6. Statistics. Finally, I find the choice of statistics in this paper a little puzzling. Rather than reporting effect sizes and confidence intervals, they report t-tests (without stating the degrees of freedom) and p-values. Now, p-values should always come with a health warning, but as the authors conduct so many different sub-analyses of their data, their t-tests should ideally be corrected to account for this, as the more analyses you do, the more likely you are to find an effect by chance, rather than one that truly exists. I can't see any evidence that this has been done, although they may have just not reported it. Also, although their change scores hint at an effect size, it would be great to get more of an idea of the likelihood that if the population were tested again the same behaviour would again be observed, standard errors or confidence intervals for example would really make things clearer, and help when comparing one group to another. Although the effect sizes might be different, in small samples, the variance may be so large that confidence intervals would overlap, meaning there is no statistical difference. It doesn't look like that is happening here, but without confidence intervals, it's hard to tell.

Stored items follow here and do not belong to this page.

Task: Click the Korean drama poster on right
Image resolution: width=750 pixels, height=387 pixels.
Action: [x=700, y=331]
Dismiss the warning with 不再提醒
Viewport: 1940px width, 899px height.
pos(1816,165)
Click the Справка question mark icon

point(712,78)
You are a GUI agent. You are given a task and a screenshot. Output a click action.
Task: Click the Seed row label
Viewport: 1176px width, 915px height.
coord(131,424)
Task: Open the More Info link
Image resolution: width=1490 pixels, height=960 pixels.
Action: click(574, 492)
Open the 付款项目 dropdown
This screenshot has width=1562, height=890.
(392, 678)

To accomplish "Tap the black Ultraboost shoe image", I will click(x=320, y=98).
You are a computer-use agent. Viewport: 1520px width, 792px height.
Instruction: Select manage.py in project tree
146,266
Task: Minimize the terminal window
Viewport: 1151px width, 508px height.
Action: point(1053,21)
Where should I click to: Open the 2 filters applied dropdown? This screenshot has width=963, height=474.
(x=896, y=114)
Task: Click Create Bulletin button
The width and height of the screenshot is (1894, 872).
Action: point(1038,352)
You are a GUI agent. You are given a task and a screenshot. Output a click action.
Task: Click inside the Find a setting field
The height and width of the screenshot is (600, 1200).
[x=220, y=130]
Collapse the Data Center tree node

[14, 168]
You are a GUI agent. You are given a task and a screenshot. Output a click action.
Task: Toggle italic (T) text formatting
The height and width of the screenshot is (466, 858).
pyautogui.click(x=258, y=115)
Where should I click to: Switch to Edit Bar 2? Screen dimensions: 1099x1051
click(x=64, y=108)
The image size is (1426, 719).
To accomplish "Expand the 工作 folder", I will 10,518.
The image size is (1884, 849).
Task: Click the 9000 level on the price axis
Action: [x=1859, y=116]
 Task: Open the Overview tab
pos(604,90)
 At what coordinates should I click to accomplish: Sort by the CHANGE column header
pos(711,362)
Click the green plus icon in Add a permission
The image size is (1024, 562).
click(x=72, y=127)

I hope this doesn’t come across as too negative about this paper, which I think has important findings about cannabis’ association with IQ, but I think that these findings are not representative of the relationships between cannabis and IQ in most people, only in those few who use to excess, and also not really adolescents, but those aged 17 and over. I’d love to hear other people’s thoughts on the paper, and the media reporting of it.